## Problem details
The expected output is every line below, reproduced exactly.
=== Section Start ===
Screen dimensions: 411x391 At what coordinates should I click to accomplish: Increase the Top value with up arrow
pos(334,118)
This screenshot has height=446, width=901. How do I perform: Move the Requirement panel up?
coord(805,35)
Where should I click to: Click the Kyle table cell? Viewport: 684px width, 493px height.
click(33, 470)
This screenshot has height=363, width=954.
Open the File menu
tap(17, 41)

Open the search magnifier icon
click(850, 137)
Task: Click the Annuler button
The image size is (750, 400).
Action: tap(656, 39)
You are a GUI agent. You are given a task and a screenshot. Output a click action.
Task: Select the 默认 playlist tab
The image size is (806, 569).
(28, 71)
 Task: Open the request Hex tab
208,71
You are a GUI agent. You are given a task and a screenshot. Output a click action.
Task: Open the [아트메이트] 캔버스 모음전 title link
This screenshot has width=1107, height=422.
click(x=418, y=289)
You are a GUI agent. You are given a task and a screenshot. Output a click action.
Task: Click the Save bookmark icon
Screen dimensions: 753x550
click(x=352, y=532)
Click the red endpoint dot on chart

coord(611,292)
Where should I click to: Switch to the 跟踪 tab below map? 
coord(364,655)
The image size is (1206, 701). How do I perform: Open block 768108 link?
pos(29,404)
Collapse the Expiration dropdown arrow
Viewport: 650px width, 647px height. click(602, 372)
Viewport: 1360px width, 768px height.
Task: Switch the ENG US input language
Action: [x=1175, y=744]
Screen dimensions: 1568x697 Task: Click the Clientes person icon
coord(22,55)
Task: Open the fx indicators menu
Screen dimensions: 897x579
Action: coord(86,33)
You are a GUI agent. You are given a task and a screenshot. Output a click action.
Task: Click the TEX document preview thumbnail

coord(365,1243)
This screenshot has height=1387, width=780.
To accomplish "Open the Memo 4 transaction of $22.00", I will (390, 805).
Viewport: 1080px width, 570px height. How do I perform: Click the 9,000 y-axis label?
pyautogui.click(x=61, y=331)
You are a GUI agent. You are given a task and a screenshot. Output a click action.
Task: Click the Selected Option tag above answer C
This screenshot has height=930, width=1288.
=== Section End ===
## Task result
Screen dimensions: 411x391 At what coordinates should I click to accomplish: Increase the Top value with up arrow
pos(334,118)
This screenshot has height=446, width=901. How do I perform: Move the Requirement panel up?
coord(805,35)
Where should I click to: Click the Kyle table cell? Viewport: 684px width, 493px height.
click(33, 470)
This screenshot has height=363, width=954.
Open the File menu
tap(17, 41)

Open the search magnifier icon
click(850, 137)
Task: Click the Annuler button
The image size is (750, 400).
Action: tap(656, 39)
You are a GUI agent. You are given a task and a screenshot. Output a click action.
Task: Select the 默认 playlist tab
The image size is (806, 569).
(28, 71)
 Task: Open the request Hex tab
208,71
You are a GUI agent. You are given a task and a screenshot. Output a click action.
Task: Open the [아트메이트] 캔버스 모음전 title link
This screenshot has width=1107, height=422.
click(x=418, y=289)
You are a GUI agent. You are given a task and a screenshot. Output a click action.
Task: Click the Save bookmark icon
Screen dimensions: 753x550
click(x=352, y=532)
Click the red endpoint dot on chart

coord(611,292)
Where should I click to: Switch to the 跟踪 tab below map? 
coord(364,655)
The image size is (1206, 701). How do I perform: Open block 768108 link?
pos(29,404)
Collapse the Expiration dropdown arrow
Viewport: 650px width, 647px height. click(602, 372)
Viewport: 1360px width, 768px height.
Task: Switch the ENG US input language
Action: [x=1175, y=744]
Screen dimensions: 1568x697 Task: Click the Clientes person icon
coord(22,55)
Task: Open the fx indicators menu
Screen dimensions: 897x579
Action: coord(86,33)
You are a GUI agent. You are given a task and a screenshot. Output a click action.
Task: Click the TEX document preview thumbnail

coord(365,1243)
This screenshot has height=1387, width=780.
To accomplish "Open the Memo 4 transaction of $22.00", I will (390, 805).
Viewport: 1080px width, 570px height. How do I perform: Click the 9,000 y-axis label?
pyautogui.click(x=61, y=331)
You are a GUI agent. You are given a task and a screenshot. Output a click action.
Task: Click the Selected Option tag above answer C
This screenshot has height=930, width=1288.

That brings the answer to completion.